### What the task requires
Make an exact copy of the lines from the top of the entries below through the line with "Screen dimensions: 751x548". Leave all pictures out.
BEGIN
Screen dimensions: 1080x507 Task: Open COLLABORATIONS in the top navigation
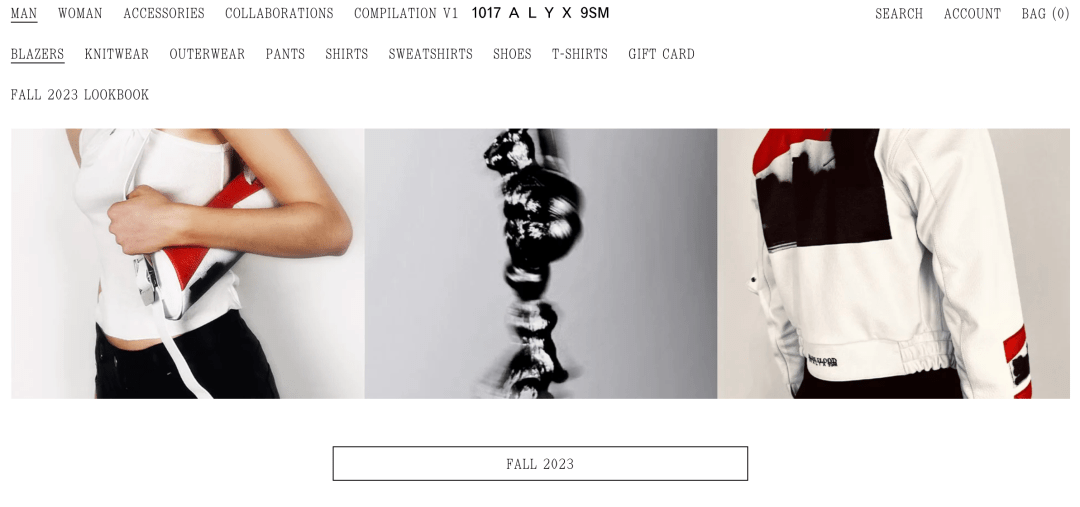click(x=279, y=14)
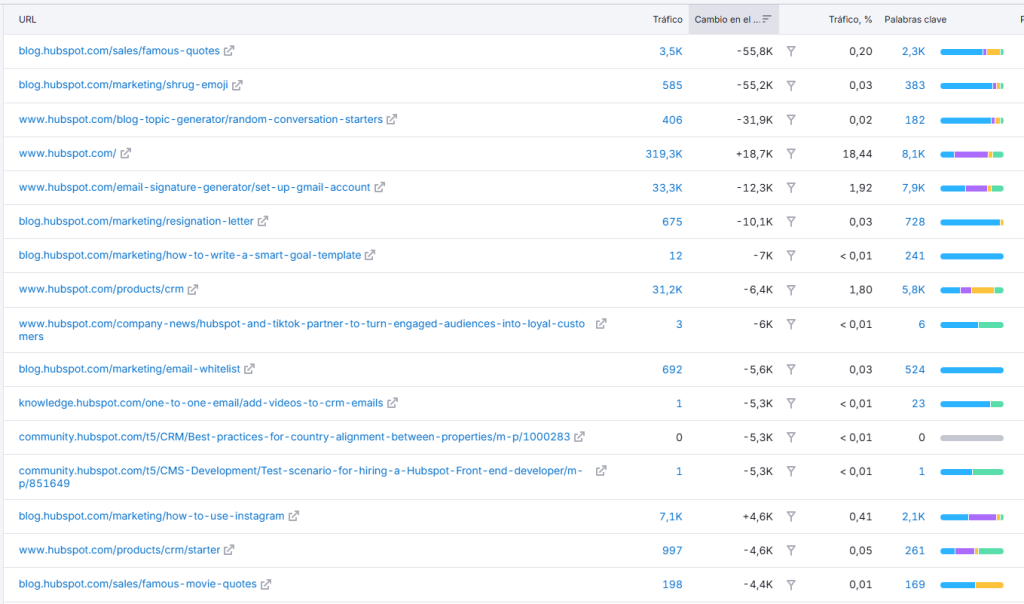Viewport: 1024px width, 604px height.
Task: Open external link icon for famous-quotes URL
Action: tap(229, 51)
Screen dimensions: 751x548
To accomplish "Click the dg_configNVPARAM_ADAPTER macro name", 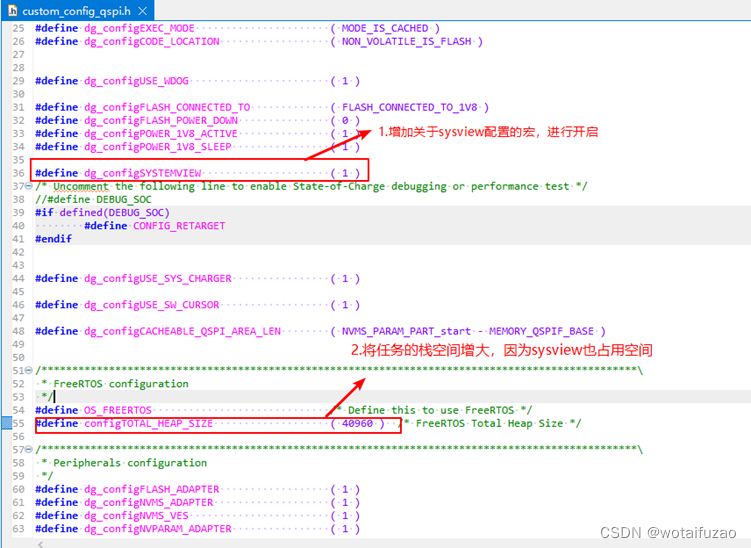I will [158, 529].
END
### Response to the task
Screen dimensions: 1080x507 Task: Open COLLABORATIONS in the top navigation
click(x=279, y=14)
Viewport: 1024px width, 604px height.
Task: Open external link icon for famous-quotes URL
Action: tap(229, 51)
Screen dimensions: 751x548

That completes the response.